This article, as with many, seems to be rediscovering a pilot system. There are even shades of second-system effect concerns.
Hmm... I find myself on both sides, though I prefer the second option by far. "Beautiful code" is indeed one phrase I use a lot :)
And of course this definition isn't black and white — there are people who fall on different sides of the line at different times, so it is more like a spectrum.
;)
Initially v1 is better because it is here and it works.
Later on, when v1 becomes a bigger mess with just a few critical additions, v2 will be worse because: v1 was supposed to have the faster development rate, right? Now we can't afford v2.
Management's initial love for v1's speed of delivery will make it impossible for v2 to actually deliver anything useful (with comparison to v1's current feature set.)
I find this v1/v2 idea ridiculous. I also find the idea of v1 programmers vs v2 programmers too apologetic. There are cowboy coders who write spaghetti code and are damaging to well functioning teams. And then there are real professionals with varying degrees of meticulousness. But real pros always end up defending and building v2 software.
That doesn't mean spike experiments and prototypes are bad.

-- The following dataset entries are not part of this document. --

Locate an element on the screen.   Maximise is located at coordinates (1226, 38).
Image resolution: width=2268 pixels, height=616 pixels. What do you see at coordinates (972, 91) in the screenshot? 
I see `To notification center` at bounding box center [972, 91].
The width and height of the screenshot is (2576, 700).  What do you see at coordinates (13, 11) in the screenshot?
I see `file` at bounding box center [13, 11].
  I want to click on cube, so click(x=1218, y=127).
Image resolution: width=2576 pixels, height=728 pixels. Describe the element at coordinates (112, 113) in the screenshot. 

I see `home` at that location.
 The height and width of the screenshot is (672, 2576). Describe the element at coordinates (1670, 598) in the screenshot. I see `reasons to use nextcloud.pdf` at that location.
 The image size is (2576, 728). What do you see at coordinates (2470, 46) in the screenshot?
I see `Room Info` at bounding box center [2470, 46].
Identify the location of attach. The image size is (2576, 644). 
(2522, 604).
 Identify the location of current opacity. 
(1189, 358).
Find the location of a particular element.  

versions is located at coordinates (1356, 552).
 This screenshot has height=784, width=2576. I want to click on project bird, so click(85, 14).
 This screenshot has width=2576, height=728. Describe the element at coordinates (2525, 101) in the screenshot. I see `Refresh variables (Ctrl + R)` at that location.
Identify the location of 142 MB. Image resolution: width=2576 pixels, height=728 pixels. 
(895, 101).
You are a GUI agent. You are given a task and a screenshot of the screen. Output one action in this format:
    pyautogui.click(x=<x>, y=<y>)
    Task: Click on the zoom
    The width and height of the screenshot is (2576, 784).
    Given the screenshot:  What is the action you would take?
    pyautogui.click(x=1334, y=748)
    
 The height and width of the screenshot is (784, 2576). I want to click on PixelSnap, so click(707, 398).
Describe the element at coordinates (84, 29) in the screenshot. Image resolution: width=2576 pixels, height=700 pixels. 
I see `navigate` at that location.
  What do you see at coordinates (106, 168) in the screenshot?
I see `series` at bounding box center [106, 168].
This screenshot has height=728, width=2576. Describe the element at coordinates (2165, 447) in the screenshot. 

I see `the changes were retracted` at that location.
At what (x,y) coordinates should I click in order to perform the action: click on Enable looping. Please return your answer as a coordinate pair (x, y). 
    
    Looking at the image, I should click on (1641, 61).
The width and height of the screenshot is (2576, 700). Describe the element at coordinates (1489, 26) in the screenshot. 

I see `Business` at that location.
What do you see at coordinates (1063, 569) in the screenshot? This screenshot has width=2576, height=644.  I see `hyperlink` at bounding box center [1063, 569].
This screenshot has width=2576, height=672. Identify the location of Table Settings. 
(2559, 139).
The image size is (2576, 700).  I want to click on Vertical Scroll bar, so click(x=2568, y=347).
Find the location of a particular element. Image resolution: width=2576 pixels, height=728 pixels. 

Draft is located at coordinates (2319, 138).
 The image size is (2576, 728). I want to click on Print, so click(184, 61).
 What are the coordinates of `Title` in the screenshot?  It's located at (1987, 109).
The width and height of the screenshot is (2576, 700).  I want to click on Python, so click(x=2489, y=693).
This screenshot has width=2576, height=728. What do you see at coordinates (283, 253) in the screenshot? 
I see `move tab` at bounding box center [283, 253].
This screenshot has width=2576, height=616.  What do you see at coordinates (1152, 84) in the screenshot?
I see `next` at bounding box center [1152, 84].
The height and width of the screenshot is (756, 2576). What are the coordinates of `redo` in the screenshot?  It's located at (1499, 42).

It is just that you don't present them to a management who's likely to try to promote them to production status. Good management would recognize prototypes as prototypes and demand production quality code for production.
I guess my point is; there are no v1 or v2 programmers, there are v1 or v2 companies/managers.
Fire Mary. Communicate reasonable constraints with Melissa and stay out of her way. She doesn't need your mentoring.